■ GOAL OF THE EXERCISE: Please give, word for word, the line containing "Viewport: 644px width, 318px height." and every line that comes after it in the data below.

■ EXERCISE INPUT:
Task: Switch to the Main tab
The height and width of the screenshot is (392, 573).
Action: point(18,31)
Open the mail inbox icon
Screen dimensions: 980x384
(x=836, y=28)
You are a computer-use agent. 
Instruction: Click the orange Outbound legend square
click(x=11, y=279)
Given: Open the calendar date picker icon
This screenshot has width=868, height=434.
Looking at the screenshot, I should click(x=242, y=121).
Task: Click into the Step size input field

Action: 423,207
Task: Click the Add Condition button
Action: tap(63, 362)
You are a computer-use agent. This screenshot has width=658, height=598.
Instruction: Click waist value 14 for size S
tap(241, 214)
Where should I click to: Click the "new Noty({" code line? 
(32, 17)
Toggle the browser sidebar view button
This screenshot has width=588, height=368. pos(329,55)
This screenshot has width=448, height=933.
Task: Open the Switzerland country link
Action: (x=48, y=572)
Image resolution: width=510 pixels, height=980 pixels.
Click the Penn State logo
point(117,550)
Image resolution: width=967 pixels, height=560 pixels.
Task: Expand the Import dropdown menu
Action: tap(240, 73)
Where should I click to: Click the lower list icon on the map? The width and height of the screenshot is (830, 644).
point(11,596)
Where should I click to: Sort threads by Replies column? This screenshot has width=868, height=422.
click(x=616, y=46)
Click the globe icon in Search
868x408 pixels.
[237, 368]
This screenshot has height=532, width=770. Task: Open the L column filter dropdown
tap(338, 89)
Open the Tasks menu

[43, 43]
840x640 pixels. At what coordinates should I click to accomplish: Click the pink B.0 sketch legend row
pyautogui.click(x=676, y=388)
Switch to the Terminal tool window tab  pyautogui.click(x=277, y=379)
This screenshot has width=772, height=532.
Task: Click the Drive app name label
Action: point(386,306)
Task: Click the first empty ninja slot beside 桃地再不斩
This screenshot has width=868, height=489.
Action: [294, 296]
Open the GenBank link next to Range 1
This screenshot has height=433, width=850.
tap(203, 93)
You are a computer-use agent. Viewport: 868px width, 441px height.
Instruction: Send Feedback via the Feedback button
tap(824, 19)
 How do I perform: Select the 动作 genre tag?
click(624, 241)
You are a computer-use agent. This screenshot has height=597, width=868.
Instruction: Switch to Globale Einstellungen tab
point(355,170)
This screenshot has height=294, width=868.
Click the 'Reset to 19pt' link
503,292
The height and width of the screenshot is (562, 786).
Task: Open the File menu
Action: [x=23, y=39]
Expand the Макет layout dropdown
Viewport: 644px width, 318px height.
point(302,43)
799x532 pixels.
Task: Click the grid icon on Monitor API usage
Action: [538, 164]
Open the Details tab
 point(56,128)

■ EXERCISE RESPONSE:
Viewport: 644px width, 318px height.
point(302,43)
799x532 pixels.
Task: Click the grid icon on Monitor API usage
Action: [538, 164]
Open the Details tab
 point(56,128)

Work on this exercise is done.